Rispondo di getto, poi leggo anche gli altri, così sarò spero, più utile.
Il vuoto (MU) è la quint'essenza del karateka, ma anche le altre AM penso siano molto vicine al concetto, ed è di fondamentale importanza, essendo secondo me, il nocciolo della situazionalità.
Infatti, non bisogna mai pensare "faccio questo, poi questo ed infine quest'altro", bisogna fare e basta.
Io tendo ad istruire i miei allievi al "fare senza pensare", se non hai una strategia, non sei prevedibile, se la tua tattica è adattamento continuo come acqua nel recipiente, ma deciso e risoluto come ventro tra i rami, è ben difficile prevederti e reagire per vincolarti.
Naturale che però, non stiamo parlando solo di tecnica, ma soprattutto di cuore e mente, quindi di attitudini che richiedono tempo per essere sviluppate, e tanto impegno.
Mi piace dire che "il cuore fermo e la mente fredda, distruggono le montagne".
Mantenere la mente fredda, è un procedimento che si impara in continuo, si allenano in maniera congrua durante la DP, dove la cosa è essenziale ai fini di reazione immediata si, ma anche congrua.
Il cuore fermo è più difficile, devi essere conscio "di essere", dei tuoi limiti, della tua paura, del fatto che forse non torni a casa vivo, di ciò che sarà, in sostanza, non ti devi curare minimamente.
Qui non si tratta più di solo condizionamento mentale, si tratta scoprire e soprattutto accettare i propri limiti, seguendo la Via del budoka, "Egli sa che il suo funerale è già stato celebrato, vive dunque, in attesa della morte", inequivocabile che ciò non si impari così, su due piedi.
Dalla mia esperienza, ho capito che la prima cosa è necessaria per la seconda, più cresci nella mente fredda, più cresci, ma mooolto più lentamente nel cuore fermo.
Esiste poi il vuoto, inteso come lavoro da soli, senza uke.
Il karate si poggia su kihon, kata e kumite, ai novizi si danno prima dei kihon, per capire il senso, poi un kata, e quando acquisisce quel minimo di capire, diciamo tre o sei lezioni, in base all'allievo, gli si comincia a dare del kumite.
Inequivocabile dunque, che il lavoro a solo sia indispensabile, sia per il miglioramento tecnico, sia per la precisione, sia per il controllo del proprio corpo.

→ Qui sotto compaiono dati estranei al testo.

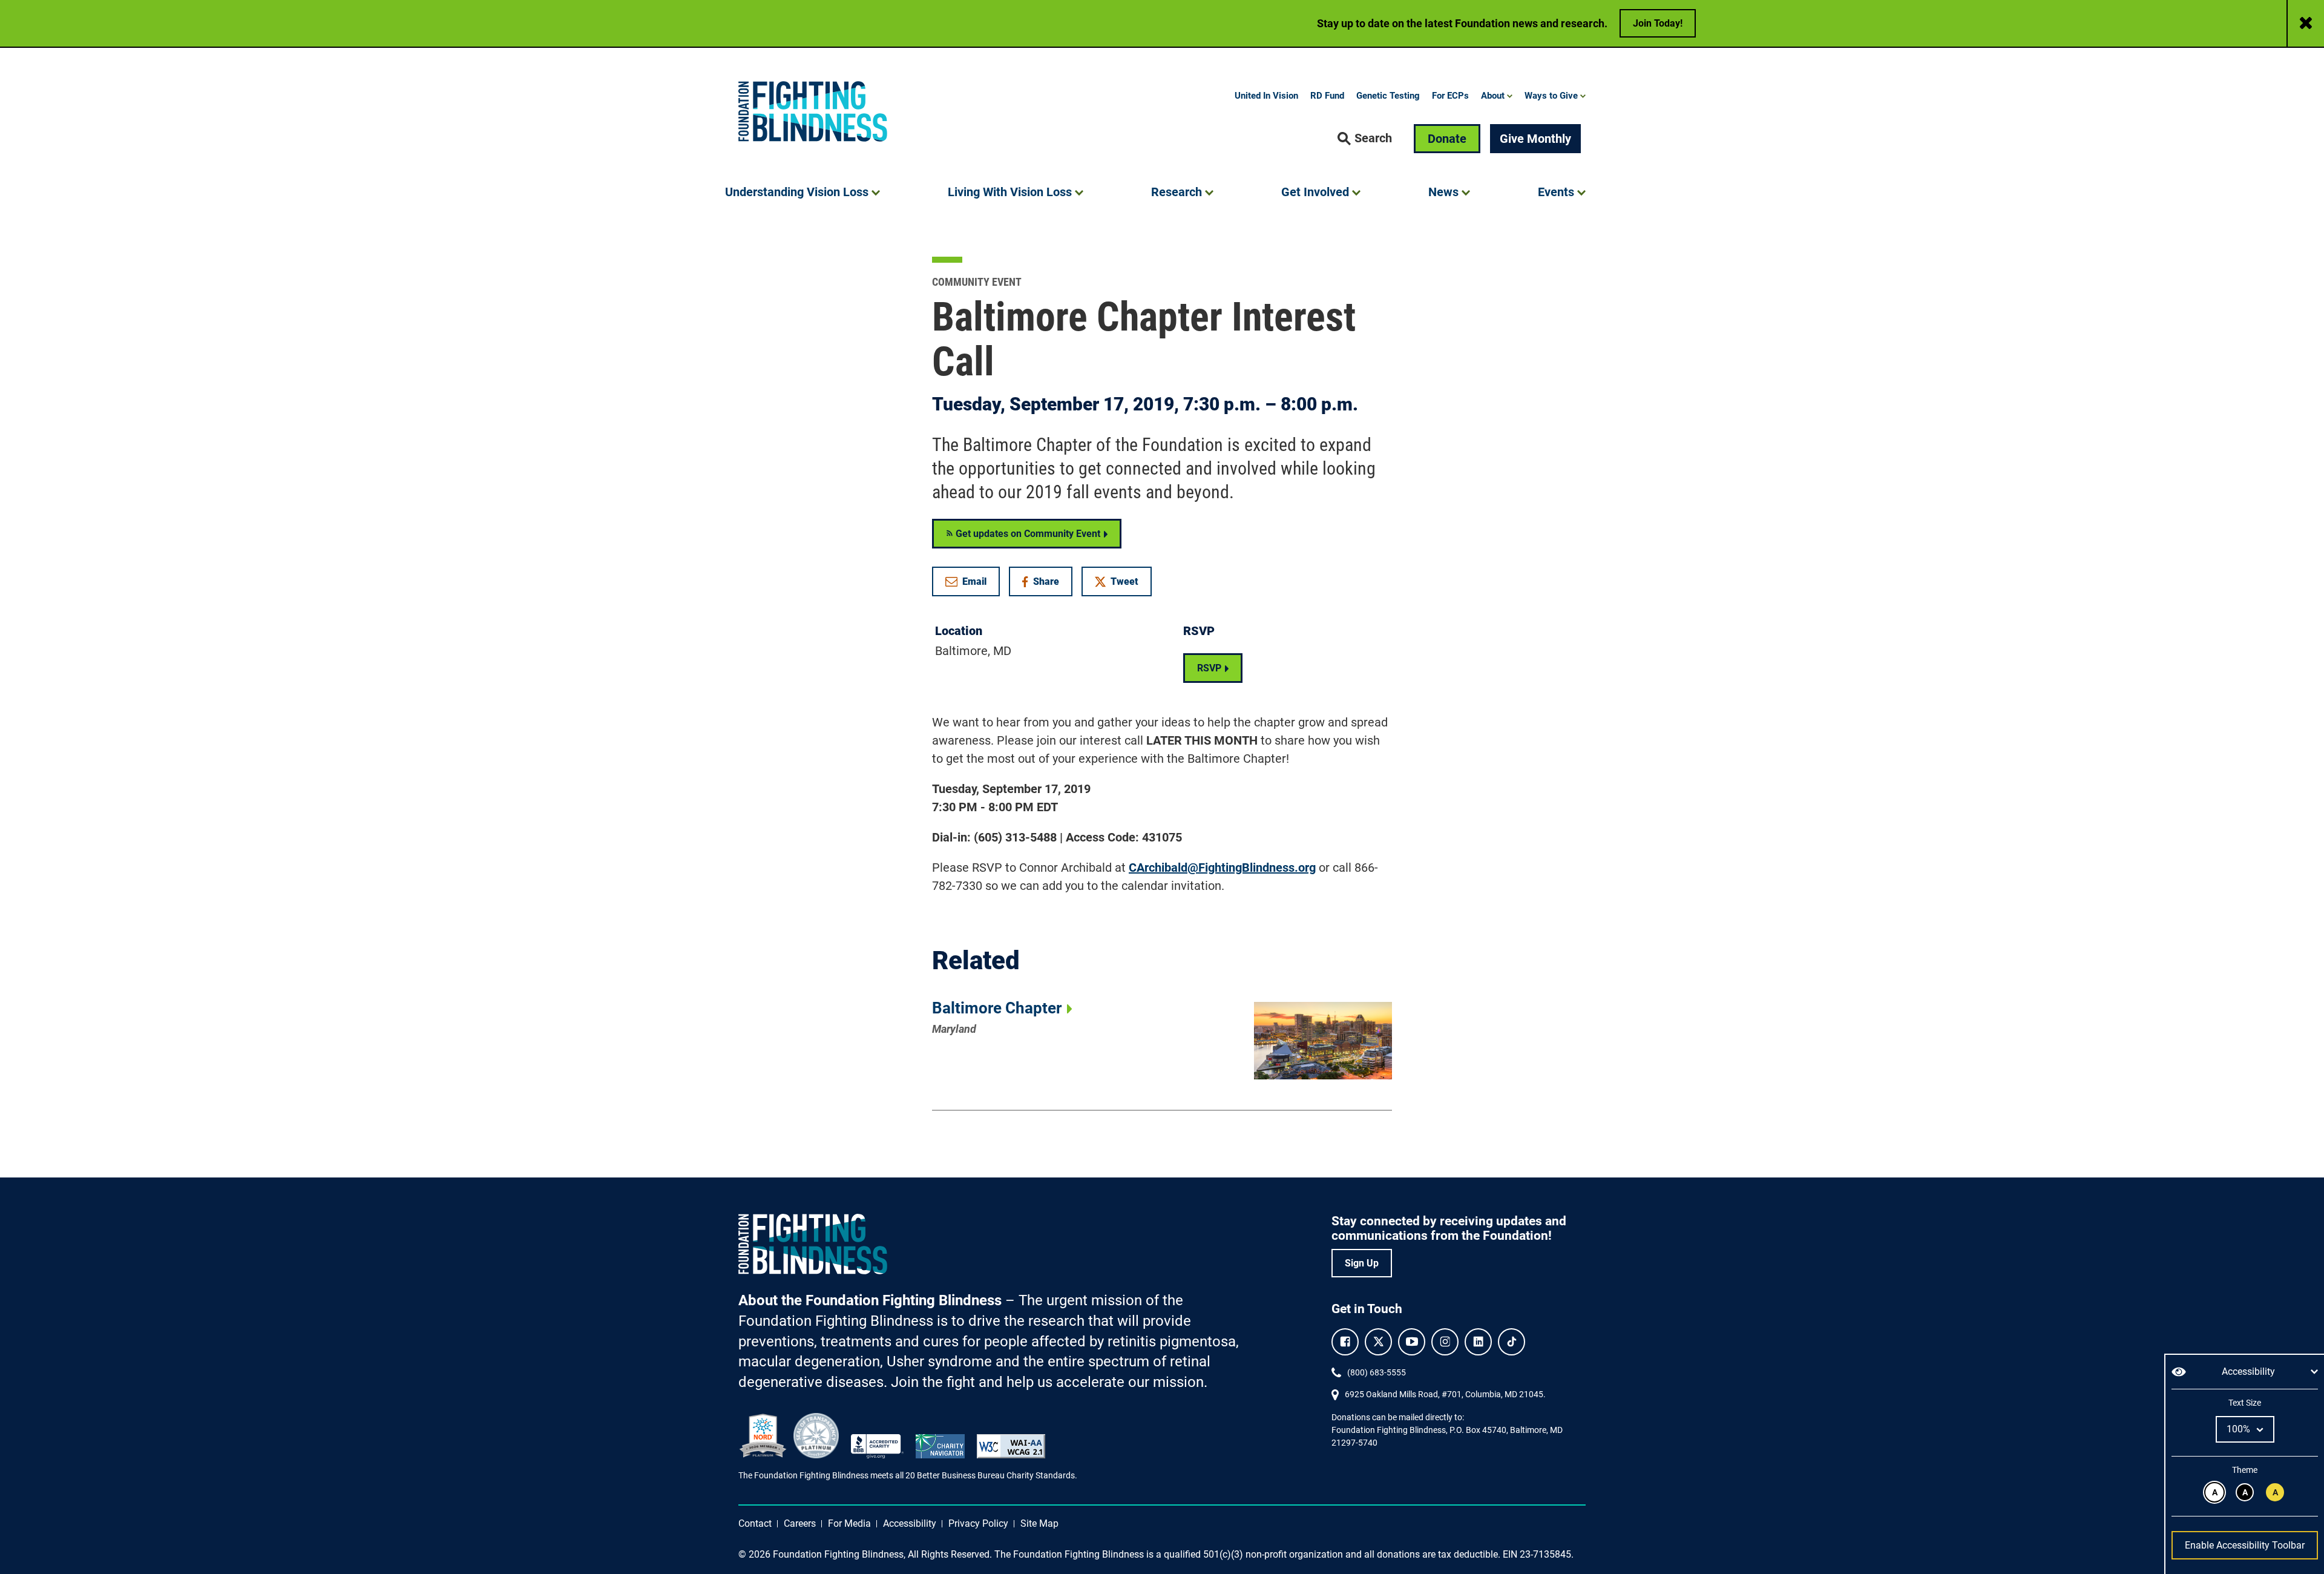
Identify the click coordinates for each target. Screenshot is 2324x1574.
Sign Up (1362, 1263)
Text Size (2244, 1403)
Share (1047, 584)
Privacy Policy (978, 1523)
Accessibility (909, 1523)
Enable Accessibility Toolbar (2245, 1545)
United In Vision (1266, 95)
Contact (755, 1523)
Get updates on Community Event (1026, 533)
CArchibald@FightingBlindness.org (1222, 867)
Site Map (1039, 1523)
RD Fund (1327, 95)
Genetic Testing (1388, 95)
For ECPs (1450, 95)
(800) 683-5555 (1376, 1372)
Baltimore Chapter (997, 1008)
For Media (849, 1523)
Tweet (1124, 581)
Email (974, 581)
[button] (1364, 138)
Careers (800, 1523)
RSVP (1209, 668)
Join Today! (1657, 23)
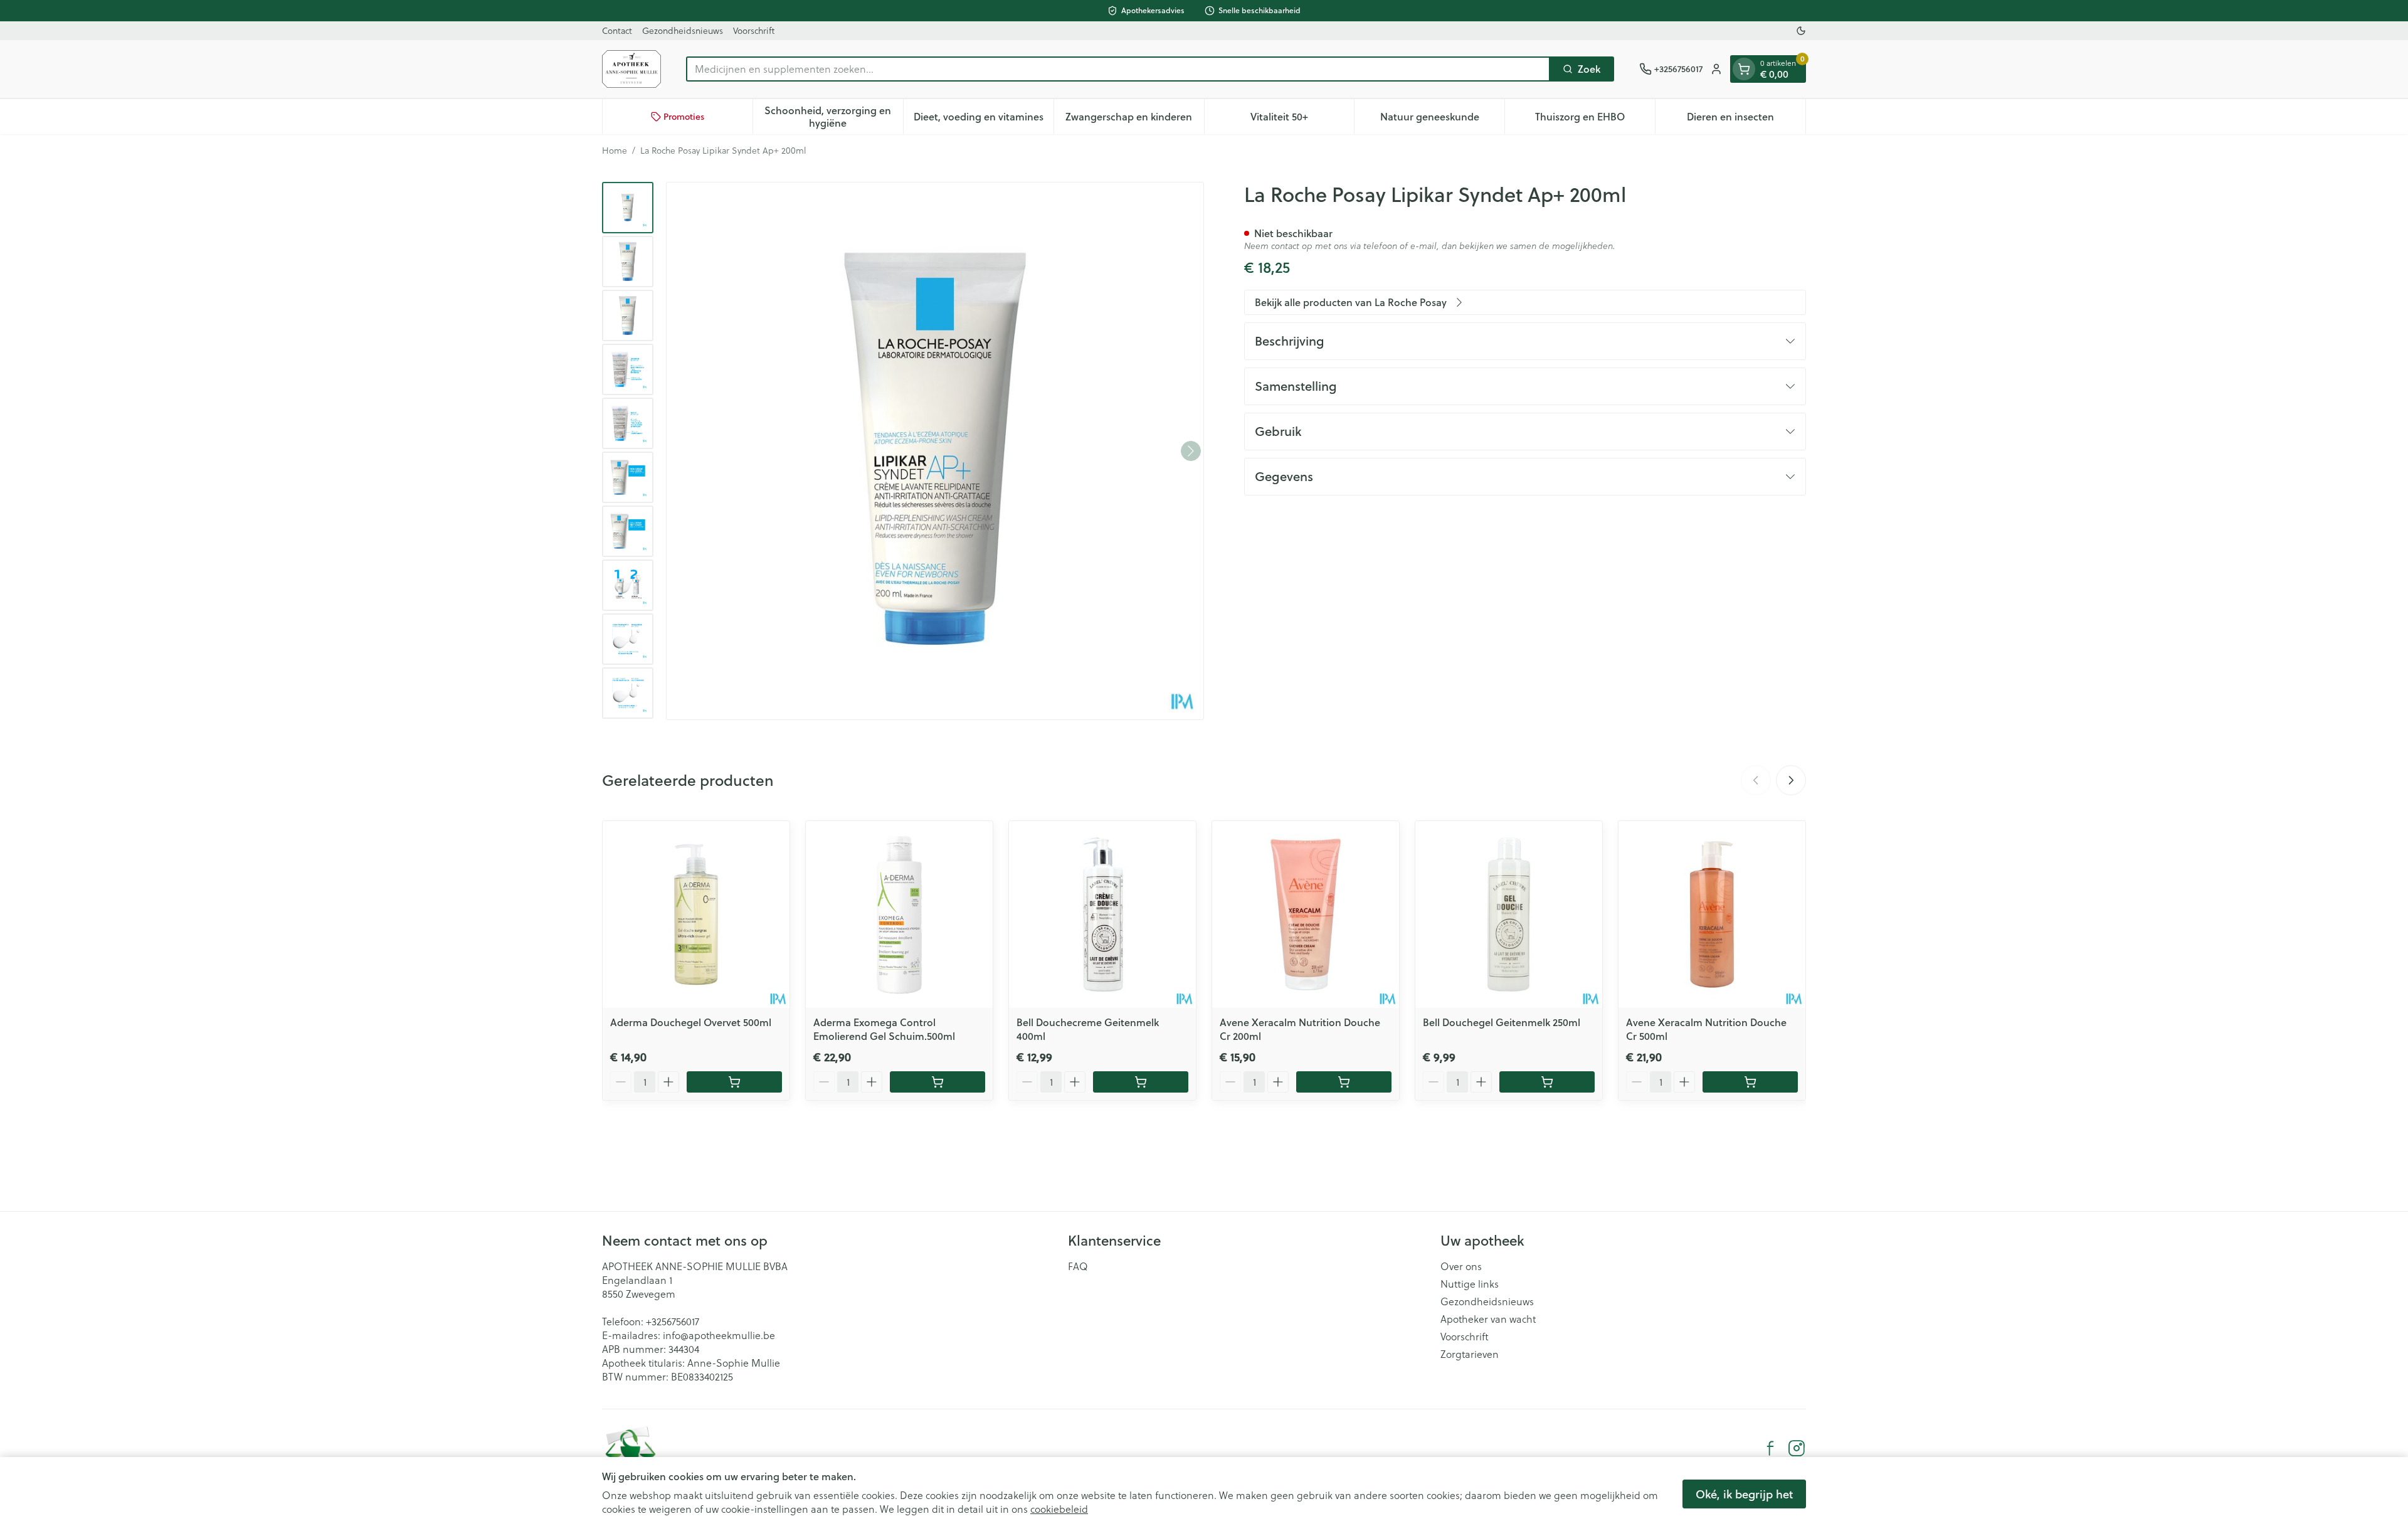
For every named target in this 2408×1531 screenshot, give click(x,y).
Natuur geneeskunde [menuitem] (1442, 119)
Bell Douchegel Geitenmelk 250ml (1501, 1022)
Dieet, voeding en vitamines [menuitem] (984, 119)
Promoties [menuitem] (683, 116)
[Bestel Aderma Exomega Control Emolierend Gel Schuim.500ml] (937, 1082)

Liberi dal problema di adattamento ad uke, possiamo concentrarci solo su di noi, individuando e correggendo eventuali errori.
Se il lavoro è corretto, considerando che anche i colpitori sono lavoro a solo, quando poi andremo in kumite, potremo mettere in pratica ed affinare quanto raccolto nel lavoro a solo, poichè se ciò che abbiamo migliorato !è in noi" (vedi MU), potremo farlo uscire quando la situazione lo riterrà utile, migliorando quindi nettamente le nostre capacità.